Home1860 Edition

LHUYD

Volume 13 · 217 words · 1860 Edition

Edward, a celebrated antiquary, was the son of Charles Lhuyd, Esq. of Llanvorde, Shropshire, the descendant of an ancient Welsh family, and was born in Wales about 1670. Having entered Jesus College, Oxford, in 1687, he applied himself to the study of natural history, and particularly of fossils, under Dr Plot, whom he succeeded, in 1690, as keeper of the Ashmolean Museum.

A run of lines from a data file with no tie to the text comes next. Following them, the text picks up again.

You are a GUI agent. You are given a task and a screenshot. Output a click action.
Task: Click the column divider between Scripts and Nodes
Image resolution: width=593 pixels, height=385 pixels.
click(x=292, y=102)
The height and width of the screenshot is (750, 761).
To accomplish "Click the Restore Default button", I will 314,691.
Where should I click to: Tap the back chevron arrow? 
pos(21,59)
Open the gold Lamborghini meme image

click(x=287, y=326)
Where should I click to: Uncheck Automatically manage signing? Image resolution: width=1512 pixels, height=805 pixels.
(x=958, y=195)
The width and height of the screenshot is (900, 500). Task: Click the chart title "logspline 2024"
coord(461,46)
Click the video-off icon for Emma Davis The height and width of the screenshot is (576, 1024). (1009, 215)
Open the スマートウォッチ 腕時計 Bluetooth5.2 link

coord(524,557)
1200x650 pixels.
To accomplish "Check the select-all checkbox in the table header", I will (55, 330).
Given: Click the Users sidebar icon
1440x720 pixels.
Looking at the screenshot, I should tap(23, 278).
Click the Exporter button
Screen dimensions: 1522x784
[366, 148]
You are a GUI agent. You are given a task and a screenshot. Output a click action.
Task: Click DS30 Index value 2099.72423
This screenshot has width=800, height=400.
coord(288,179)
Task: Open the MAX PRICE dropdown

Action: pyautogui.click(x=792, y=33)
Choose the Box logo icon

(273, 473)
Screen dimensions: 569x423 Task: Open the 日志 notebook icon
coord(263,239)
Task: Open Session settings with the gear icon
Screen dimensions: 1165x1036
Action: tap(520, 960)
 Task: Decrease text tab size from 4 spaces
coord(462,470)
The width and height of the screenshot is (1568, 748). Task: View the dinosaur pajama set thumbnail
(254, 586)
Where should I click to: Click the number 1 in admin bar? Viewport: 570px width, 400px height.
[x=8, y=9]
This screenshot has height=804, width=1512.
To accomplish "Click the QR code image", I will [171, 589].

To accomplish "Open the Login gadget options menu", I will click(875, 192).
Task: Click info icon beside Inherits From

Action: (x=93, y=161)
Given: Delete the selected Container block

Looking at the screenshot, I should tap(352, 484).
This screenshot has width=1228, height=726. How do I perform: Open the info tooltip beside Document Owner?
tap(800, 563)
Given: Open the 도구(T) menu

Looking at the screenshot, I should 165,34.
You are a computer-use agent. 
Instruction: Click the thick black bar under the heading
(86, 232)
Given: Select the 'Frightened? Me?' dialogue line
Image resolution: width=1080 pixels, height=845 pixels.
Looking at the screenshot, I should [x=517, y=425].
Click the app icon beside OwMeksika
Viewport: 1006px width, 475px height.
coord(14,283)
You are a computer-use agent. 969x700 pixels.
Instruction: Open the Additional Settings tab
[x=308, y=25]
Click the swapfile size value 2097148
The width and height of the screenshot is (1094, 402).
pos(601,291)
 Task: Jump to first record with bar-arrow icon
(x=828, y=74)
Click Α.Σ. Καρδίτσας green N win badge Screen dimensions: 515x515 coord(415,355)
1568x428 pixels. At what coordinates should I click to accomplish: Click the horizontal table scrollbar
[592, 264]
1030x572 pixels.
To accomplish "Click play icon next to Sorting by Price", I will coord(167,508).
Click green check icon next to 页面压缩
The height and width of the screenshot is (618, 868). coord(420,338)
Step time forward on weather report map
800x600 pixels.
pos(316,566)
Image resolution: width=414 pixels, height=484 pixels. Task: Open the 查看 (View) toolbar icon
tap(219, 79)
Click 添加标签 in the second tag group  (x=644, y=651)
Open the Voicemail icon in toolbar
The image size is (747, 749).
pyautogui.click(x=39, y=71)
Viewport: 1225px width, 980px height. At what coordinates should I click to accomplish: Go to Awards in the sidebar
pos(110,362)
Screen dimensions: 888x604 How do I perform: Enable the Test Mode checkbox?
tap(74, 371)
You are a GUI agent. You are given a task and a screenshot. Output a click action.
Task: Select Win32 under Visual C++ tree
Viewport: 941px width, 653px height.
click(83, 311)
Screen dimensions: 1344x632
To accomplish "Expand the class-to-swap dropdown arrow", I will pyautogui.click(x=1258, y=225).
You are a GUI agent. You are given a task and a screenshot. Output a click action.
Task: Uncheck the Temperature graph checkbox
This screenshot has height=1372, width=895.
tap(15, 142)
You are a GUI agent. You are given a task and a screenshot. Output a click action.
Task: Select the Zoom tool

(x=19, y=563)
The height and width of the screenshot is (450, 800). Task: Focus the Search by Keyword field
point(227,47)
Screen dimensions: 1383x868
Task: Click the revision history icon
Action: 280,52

He took his degree of Master of Arts in 1701. Bent upon discovering the antiquities of the primitive Britons, he made several journeys through Wales, Cornwall, Scotland, Ireland, and Basque-Bretagne, perusing old manuscripts, transcribing the ancient charters of monasteries, and, in addition to the particular information he desired, collecting many curious notes on natural history, and other subjects, which were afterwards inserted in the Philosophical Transactions. Many of his researches concerning Wales were inserted by Bishop Gibson, in his edition of Camden's Britannia. The great mass, however, of his discoveries was published at Oxford in 1707, under the title of Archaeologia Britannica, an account of the language, histories, and customs of the original inhabitants of Great Britain, which contains an Irish-English Dictionary, the outline of a larger one which he left in manuscript. His work Lithophylacii Britannici Ichnographia, was published at London in 1699, and reprinted by Mr Huddesford in 1760. Lhuyd died in 1709.